[Data for this exercise Boundary: Start]
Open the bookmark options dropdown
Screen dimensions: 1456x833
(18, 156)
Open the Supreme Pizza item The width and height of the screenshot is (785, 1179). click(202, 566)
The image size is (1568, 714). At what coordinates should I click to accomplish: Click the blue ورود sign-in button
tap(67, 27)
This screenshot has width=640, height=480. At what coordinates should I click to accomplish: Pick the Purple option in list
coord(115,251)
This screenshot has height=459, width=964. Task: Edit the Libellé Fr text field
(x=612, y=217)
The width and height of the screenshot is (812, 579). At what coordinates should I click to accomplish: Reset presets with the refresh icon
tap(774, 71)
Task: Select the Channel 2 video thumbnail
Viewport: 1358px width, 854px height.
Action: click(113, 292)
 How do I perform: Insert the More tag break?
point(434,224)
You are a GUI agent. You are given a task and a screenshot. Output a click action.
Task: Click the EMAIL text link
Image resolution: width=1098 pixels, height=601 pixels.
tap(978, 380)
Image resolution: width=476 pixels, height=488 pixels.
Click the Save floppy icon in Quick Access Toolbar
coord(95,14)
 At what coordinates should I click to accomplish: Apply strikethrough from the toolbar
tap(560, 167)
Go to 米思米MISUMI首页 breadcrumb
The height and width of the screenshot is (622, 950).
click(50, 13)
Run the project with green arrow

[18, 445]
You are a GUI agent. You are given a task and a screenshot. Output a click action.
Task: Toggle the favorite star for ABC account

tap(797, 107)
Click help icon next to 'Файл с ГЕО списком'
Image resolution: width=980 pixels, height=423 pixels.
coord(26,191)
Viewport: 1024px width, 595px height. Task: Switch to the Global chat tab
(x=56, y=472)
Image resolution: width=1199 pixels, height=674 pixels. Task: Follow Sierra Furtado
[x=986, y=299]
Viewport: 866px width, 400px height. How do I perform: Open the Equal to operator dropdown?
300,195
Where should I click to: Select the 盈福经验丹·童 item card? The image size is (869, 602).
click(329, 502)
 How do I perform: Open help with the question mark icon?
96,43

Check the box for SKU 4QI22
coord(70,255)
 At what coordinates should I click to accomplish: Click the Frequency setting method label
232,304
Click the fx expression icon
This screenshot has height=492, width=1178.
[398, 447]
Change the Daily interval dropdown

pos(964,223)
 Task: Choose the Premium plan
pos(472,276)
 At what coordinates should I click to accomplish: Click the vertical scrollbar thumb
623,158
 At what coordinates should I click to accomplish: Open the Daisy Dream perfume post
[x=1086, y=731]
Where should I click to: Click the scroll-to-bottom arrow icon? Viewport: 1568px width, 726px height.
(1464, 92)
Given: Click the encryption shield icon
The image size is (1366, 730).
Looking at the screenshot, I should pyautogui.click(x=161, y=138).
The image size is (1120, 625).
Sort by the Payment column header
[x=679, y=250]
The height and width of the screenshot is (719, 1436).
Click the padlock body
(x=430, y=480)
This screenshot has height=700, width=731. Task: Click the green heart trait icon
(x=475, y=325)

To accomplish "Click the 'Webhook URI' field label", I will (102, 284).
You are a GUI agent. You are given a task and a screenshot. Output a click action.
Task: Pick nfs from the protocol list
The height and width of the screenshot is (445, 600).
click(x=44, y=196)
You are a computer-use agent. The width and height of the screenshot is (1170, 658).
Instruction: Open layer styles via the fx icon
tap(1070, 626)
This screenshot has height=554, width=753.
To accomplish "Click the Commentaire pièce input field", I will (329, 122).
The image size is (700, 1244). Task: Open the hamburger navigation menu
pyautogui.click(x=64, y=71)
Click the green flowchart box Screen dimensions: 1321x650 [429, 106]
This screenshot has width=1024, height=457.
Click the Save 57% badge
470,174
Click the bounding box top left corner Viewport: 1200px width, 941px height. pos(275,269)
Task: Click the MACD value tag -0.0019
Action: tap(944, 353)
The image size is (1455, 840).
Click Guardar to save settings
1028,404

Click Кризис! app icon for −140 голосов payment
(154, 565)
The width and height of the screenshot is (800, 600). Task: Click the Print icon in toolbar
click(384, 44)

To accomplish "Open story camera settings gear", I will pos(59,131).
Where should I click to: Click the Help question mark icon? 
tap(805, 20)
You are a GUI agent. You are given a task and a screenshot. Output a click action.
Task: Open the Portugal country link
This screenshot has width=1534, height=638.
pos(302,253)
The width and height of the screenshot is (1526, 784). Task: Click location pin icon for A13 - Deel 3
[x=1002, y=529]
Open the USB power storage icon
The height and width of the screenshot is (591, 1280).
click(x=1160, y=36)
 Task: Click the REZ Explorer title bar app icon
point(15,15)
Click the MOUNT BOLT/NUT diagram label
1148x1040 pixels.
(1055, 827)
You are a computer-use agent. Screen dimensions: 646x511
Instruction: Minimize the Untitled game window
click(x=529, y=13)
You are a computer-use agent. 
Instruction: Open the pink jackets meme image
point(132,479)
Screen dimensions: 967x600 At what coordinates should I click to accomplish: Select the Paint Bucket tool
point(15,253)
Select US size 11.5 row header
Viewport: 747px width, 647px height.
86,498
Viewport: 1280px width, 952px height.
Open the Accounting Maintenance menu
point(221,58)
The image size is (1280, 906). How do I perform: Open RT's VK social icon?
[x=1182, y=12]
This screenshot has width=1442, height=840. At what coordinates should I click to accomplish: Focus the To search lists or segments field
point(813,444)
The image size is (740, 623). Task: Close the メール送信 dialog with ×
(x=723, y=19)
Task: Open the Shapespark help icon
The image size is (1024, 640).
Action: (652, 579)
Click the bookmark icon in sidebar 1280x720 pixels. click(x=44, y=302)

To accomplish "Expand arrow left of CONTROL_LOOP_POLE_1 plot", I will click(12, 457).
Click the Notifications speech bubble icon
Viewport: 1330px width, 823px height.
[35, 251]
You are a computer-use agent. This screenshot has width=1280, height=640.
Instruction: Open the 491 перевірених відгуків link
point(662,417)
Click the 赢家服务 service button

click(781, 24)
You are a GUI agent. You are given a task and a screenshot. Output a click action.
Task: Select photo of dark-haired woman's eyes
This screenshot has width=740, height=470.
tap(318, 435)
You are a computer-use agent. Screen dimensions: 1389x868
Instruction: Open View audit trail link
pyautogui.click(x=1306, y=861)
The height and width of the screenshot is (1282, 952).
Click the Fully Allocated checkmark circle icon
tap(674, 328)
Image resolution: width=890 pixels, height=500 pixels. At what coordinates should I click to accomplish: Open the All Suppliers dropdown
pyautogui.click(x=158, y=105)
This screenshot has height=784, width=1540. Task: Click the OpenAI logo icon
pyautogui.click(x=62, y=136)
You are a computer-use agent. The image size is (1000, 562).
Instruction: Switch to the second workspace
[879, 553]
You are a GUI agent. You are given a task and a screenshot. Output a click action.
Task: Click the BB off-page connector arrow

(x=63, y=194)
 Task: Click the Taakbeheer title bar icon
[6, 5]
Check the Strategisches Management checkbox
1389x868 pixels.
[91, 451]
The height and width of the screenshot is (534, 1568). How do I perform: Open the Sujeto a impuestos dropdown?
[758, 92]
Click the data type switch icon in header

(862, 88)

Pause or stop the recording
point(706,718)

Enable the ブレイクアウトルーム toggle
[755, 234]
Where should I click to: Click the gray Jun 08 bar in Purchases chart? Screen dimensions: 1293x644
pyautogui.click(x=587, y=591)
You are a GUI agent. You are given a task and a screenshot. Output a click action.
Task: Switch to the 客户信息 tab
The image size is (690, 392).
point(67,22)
[Data for this exercise Boundary: End]
## Task statement
Each line above with the string "will" in it should be located and copied.

## Task answer
To accomplish "Click the 'Webhook URI' field label", I will (102, 284).
To accomplish "Click the Commentaire pièce input field", I will (329, 122).
To accomplish "Open story camera settings gear", I will pos(59,131).
To accomplish "Expand arrow left of CONTROL_LOOP_POLE_1 plot", I will click(12, 457).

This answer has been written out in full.